- [What you will do] Starting with the line that contains "Select the Baudrate dropdown showing 115200", repeat each line exactly through the final line of the listing. No picture should appear in the copy.

- [Available data]
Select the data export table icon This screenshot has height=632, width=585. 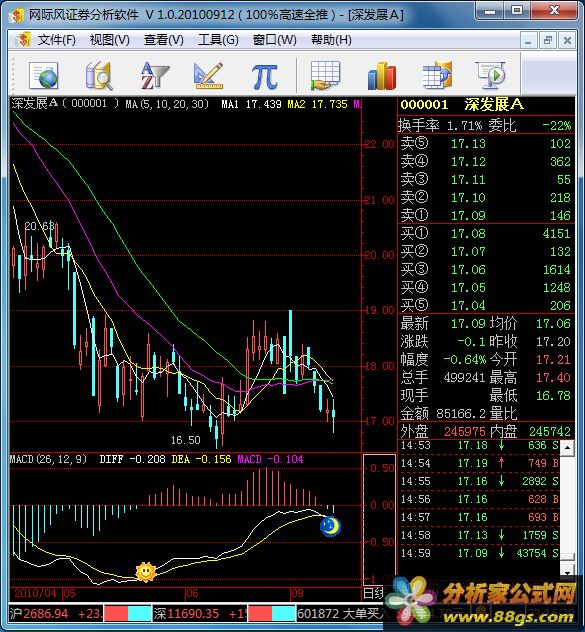pos(437,75)
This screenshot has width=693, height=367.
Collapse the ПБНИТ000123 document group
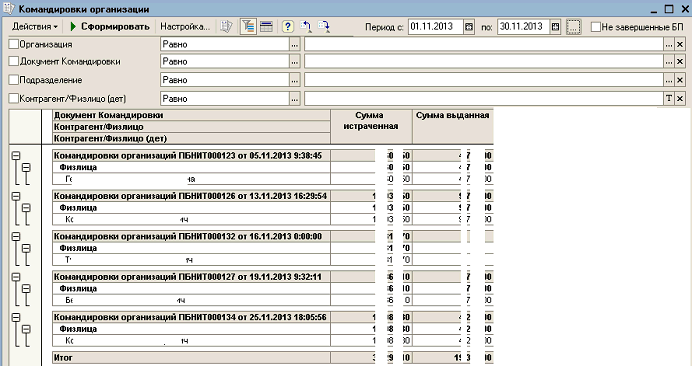tap(16, 156)
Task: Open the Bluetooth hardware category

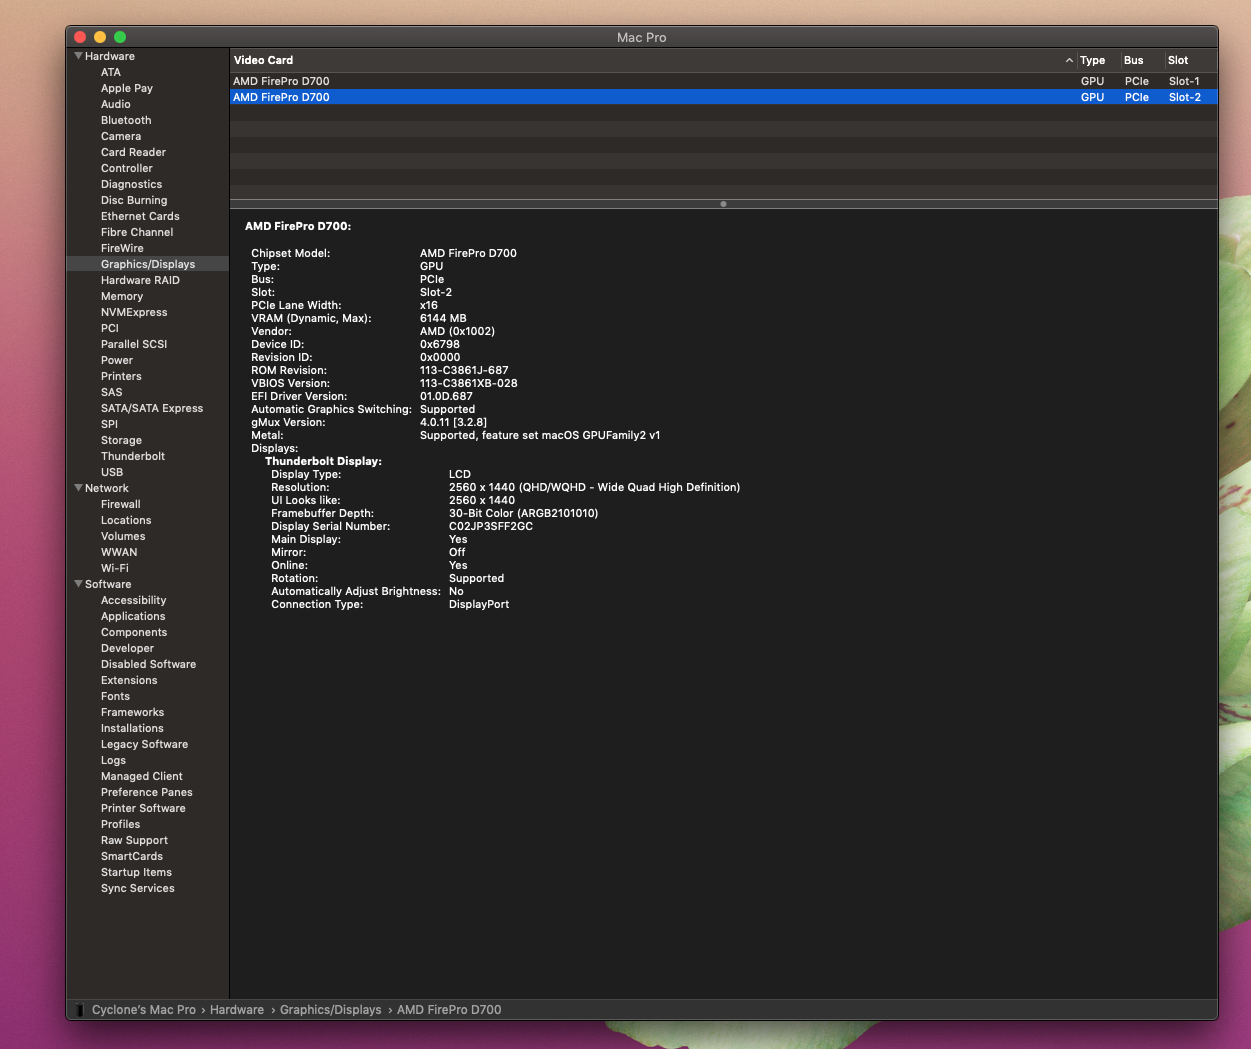Action: coord(126,120)
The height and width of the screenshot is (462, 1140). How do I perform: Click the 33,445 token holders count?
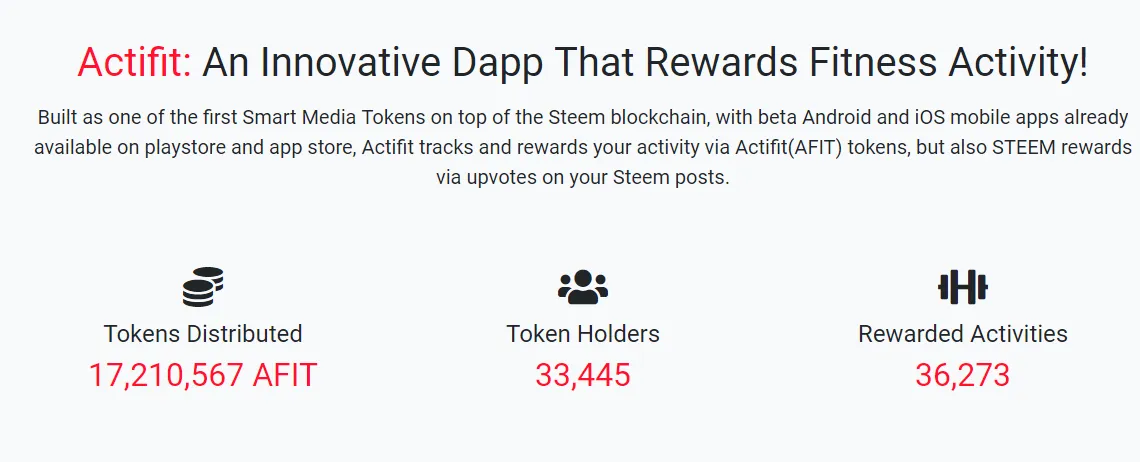coord(583,375)
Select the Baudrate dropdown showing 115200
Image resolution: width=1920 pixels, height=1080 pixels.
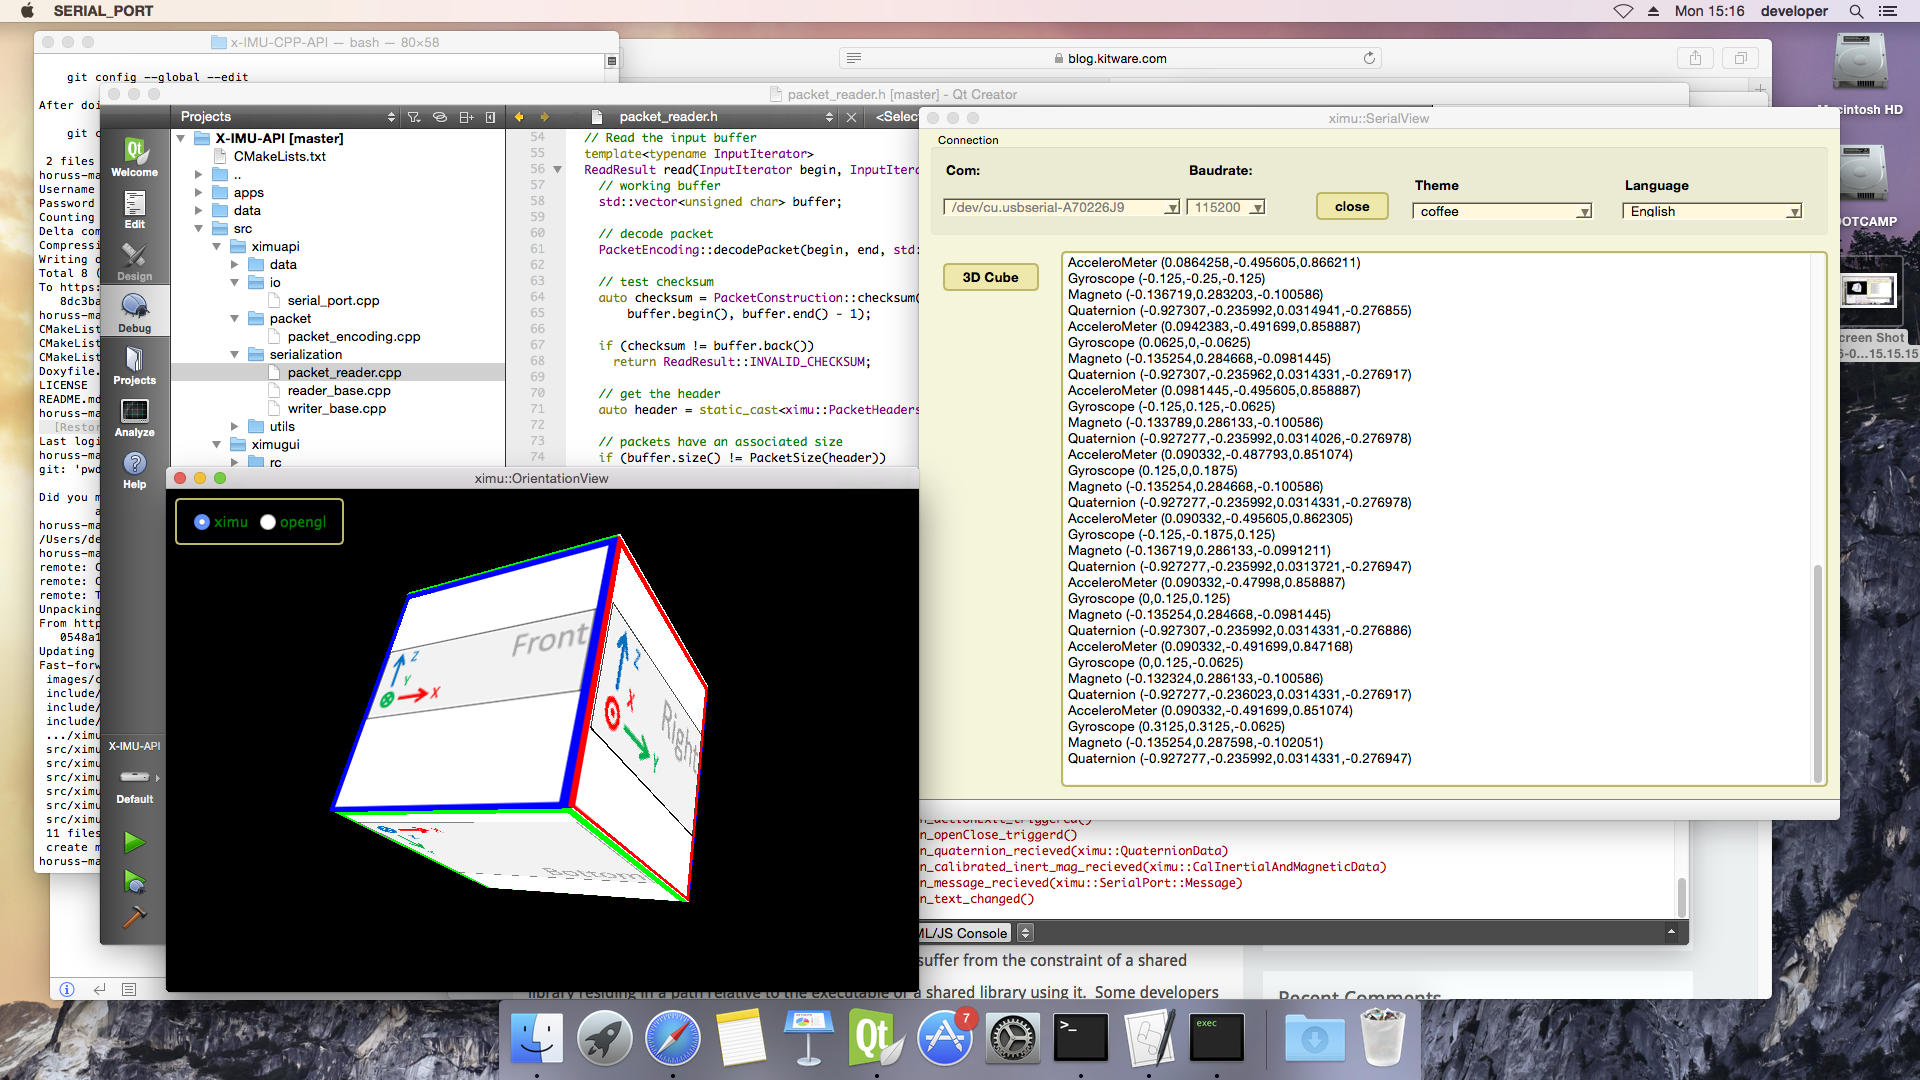click(x=1224, y=206)
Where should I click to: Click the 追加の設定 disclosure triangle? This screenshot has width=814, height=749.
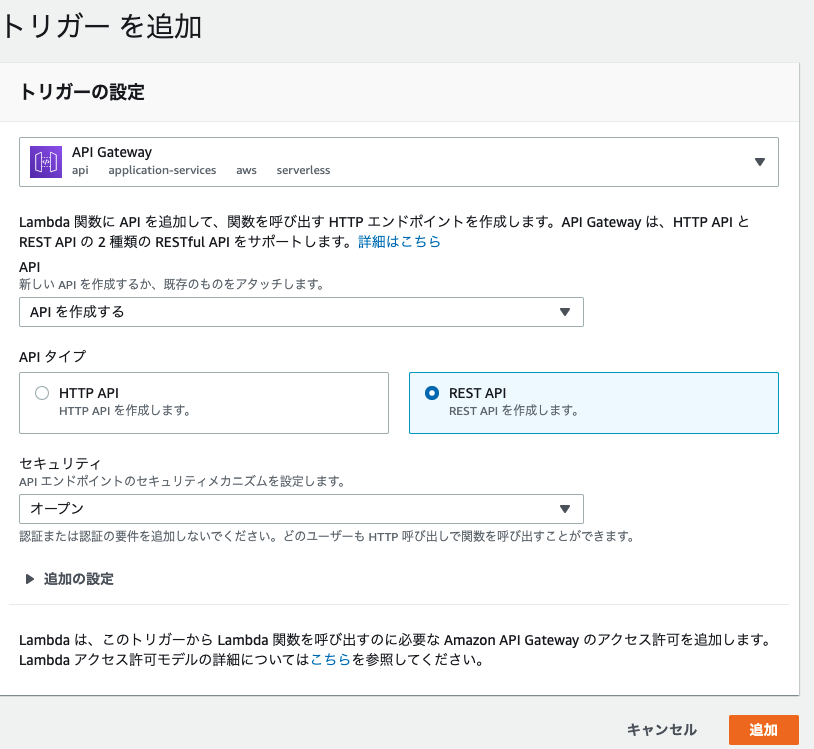coord(28,579)
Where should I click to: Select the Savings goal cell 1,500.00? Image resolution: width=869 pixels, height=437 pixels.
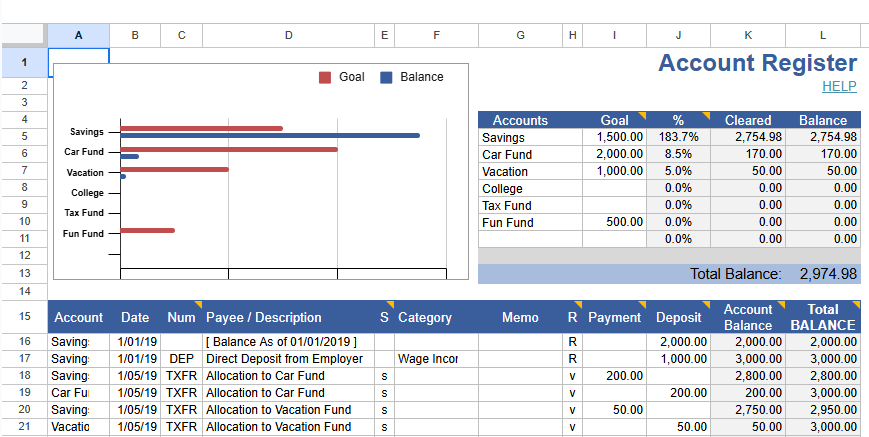pyautogui.click(x=614, y=137)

- [Output of the exercise]
Select the Baudrate dropdown showing 115200
Image resolution: width=1920 pixels, height=1080 pixels.
click(x=1224, y=206)
Where should I click to: Click the 追加の設定 disclosure triangle? This screenshot has width=814, height=749.
coord(28,579)
Where should I click to: Select the Savings goal cell 1,500.00? Image resolution: width=869 pixels, height=437 pixels.
pyautogui.click(x=614, y=137)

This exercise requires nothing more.